Let $A$ be a $C^*$-algebra and $\tau:A\to\mathbb{C}$ linear. Claim: the following conditions are equivalent:
$\tau(ab)=\tau(ba)$ for all $a,b\in A$
$\tau(x^*x)=\tau(xx^*)$ for all $x\in A$
$\tau(uau^*)=\tau(a)$ for all positive $a\in A$ und for all unitaries $u$ in the unitization $A^1$ of $A$.
The direction 1=>2 is trivial. But I'm stuck to prove 2=> 3 and 3=>1.

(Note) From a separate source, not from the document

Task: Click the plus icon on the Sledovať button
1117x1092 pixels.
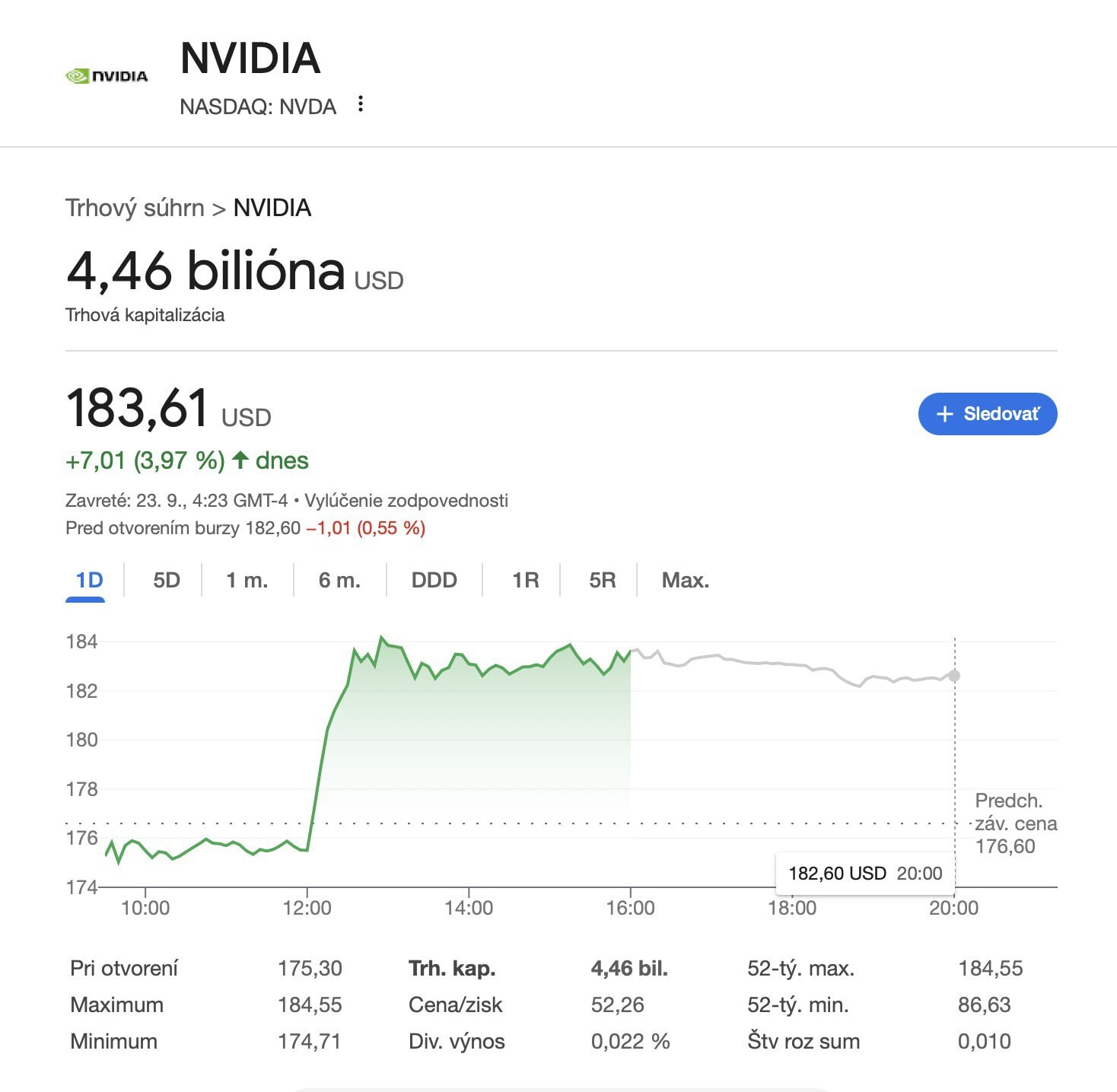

One idea for the direction $3\Rightarrow 1$ is: If it's possible to prove that $\tau(ux)=\tau( xu)$ for all unitaries $u\in A^1$ and for all $x\in A$, I can conclude that $\tau(ax)=\tau(xa)$ for all $a\in A^1$ and for all $x\in A$ (because $a\in A^1$ can be written as a linear combination of unitaries), so I can conclude 1. But all my tries to prove $\tau(ux)=\tau( xu)$ for all unitaries $u\in A^1$ and for all $x\in A$ were pointless, can you help me?
I also have no idea how to do $2\Rightarrow 3$ . I would appreciate hints.
Best
for $2\implies 3$: you have, since $a\geq0$, $$ \tau(uau^*)=\tau(ua^{1/2}a^{1/2}u^*)=\tau((a^{1/2}u^*)^*a^{1/2}u^*) =\tau(a^{1/2}u^*(a^{1/2}u^*)^*)=\tau(a^{1/2}u^*ua^{1/2})=\tau(a^{1/2}a^{1/2}) =\tau(a) $$
For $3\implies 1$: since the condition holds for positive $a$ and every operator is a linear combination of positives, the equality holds for arbitrary $a$: $$\tau(uau^*)=\tau(a).$$ In particular it holds for $au$, and we obtain $$\tau(ua)=\tau(au)$$ for $a\in A$ and $u\in A$ a unitary. Now, since $b$ can be written as a linear combination of unitaries, $\tau(ab)=\tau(ab)$.